Proses seleksi dimulai pada akhir tahun 2025 melalui sistem lelang jabatan terbuka. Data panitia seleksi menunjukkan bahwa terdapat 58 pelamar untuk posisi camat dan 111 pelamar untuk posisi lurah yang memenuhi syarat administrasi. Para peserta kemudian mengikuti uji kompetensi di Kantor BKN Regional XII Pekanbaru pada 14 Oktober 2025. Ujian tersebut menggunakan sistem Computer Assisted Competency Test (CACT) untuk transparansi.
Langkah-langkah ini diambil oleh Pemko Pekanbaru untuk memastikan pengisian jabatan wilayah didasarkan pada kompetensi dan integritas aparatur. Tujuannya adalah untuk meningkatkan kualitas pelayanan publik di tingkat kecamatan maupun kelurahan. Walikota Pekanbaru, Agung Nugroho, menegaskan pentingnya proses seleksi yang transparan dan berbasis kompetensi untuk memperkuat tata kelola pemerintahan.
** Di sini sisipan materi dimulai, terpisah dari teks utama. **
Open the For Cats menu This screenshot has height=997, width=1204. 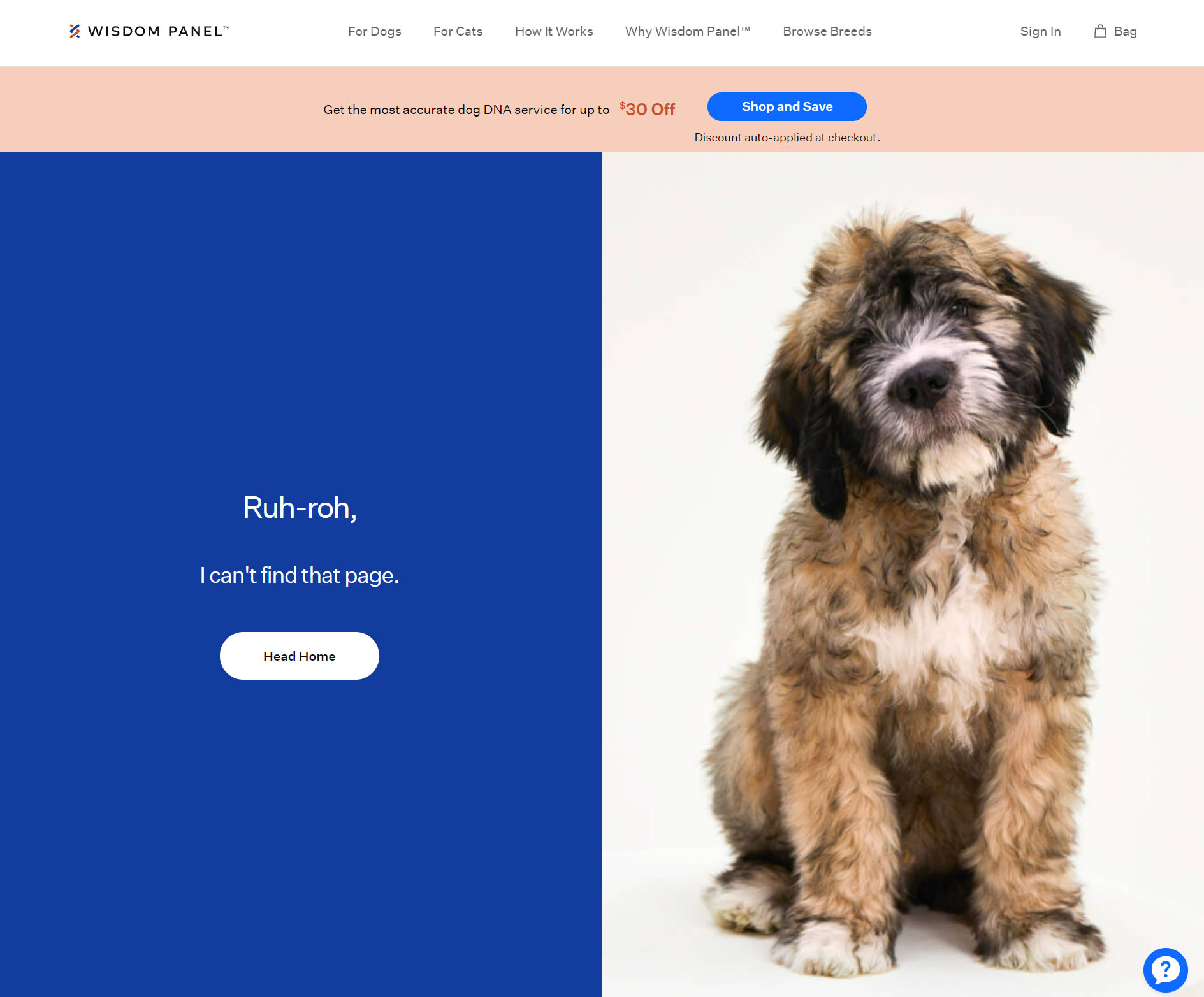click(x=458, y=31)
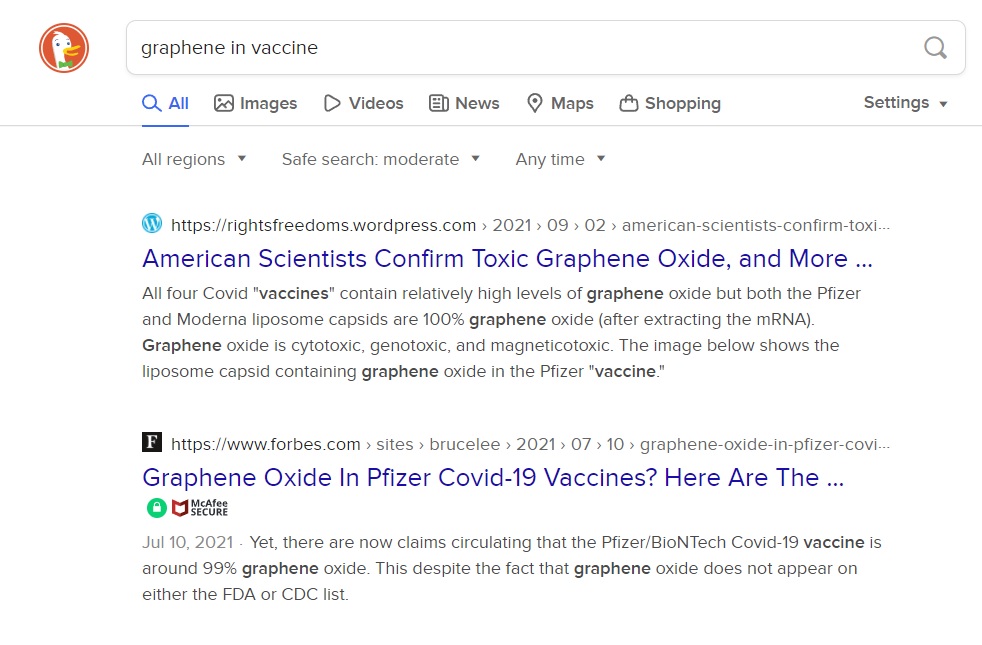Click the forbes.com result URL
Viewport: 982px width, 645px height.
coord(265,444)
Dengan adanya seleksi terbuka ini, diharapkan pejabat yang menempati posisi camat dan lurah mampu memberikan pelayanan yang lebih baik kepada masyarakat. Pemerintah Kota Pekanbaru berkomitmen untuk terus meningkatkan kualitas layanan publik demi meningkatkan kesejahteraan dan kepuasan masyarakat. Proses pelantikan pejabat akan dilakukan secara bertahap sesuai dengan prosedur yang telah ditetapkan.